Around the same time, researchers worked on sequence processing. RNNs processed text word-by-word, passing a “hidden state” memory vector from one step to the next. This created a massive engineering ceiling:
- No Parallelization: You cannot compute the gradient or forward pass for the 50th word until you have sequentially calculated the first 49 words. This meant they could not leverage the massive parallel computing power of modern GPUs.
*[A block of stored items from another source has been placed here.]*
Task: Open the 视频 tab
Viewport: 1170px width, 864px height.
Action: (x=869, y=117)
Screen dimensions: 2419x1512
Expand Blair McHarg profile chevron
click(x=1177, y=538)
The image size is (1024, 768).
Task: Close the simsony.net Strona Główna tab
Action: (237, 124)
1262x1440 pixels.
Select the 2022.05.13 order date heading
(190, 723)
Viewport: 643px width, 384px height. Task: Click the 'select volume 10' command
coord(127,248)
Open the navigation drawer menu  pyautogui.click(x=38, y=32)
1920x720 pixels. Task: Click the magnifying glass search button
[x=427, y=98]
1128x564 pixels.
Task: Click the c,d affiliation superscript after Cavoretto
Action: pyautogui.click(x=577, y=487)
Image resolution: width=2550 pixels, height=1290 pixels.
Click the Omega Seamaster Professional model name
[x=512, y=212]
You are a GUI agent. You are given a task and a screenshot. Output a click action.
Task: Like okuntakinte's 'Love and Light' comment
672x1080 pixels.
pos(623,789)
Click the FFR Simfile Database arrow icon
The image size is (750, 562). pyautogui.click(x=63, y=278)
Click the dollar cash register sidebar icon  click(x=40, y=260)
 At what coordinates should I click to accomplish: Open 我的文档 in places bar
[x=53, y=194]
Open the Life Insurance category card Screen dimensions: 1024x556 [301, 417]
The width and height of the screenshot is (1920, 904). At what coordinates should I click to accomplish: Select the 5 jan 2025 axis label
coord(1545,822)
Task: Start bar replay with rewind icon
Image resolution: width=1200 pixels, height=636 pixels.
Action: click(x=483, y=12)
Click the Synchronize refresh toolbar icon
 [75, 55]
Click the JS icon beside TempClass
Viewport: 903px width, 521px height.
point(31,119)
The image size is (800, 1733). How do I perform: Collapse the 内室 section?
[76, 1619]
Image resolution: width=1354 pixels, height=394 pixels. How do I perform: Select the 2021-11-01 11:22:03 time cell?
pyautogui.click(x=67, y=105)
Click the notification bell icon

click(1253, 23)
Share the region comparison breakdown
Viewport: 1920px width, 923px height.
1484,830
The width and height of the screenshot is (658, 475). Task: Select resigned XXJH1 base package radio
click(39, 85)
- Memory Fade: LSTMs (Long Short-Term Memory, introduced by Hochreiter & Schmidhuber in 1997) added gated memory cells to retain information over longer sequences, but even then the hidden state vector acted as a compression bottleneck. By the time a long sentence reached token 100, the mathematical signal from token 1 was severely degraded or completely overwritten.
In 2017 Google researchers published a paper known as “Attention is All You Need” which went on to become the core of modern LLMs — or AI as we know it. This tossed recurrence completely out the window. They replaced the sequential steps with a fully parallelized matrix operation: Self-Attention. Because the entire sequence could now be processed in parallel, you could finally throw massive compute at the problem. The original Transformer had 65 million parameters. GPT-2 in 2019 had 1.5 billion. GPT-3 in 2020 had 175 billion. Today’s frontier models are estimated to be in the trillions. The architecture hadn’t changed that dramatically — the scale had. Now almost all modern LLMs are based on the core concept introduced in this paper.
This was a brief summary of how modern AI came to be. More detailed posts about things stated here to follow.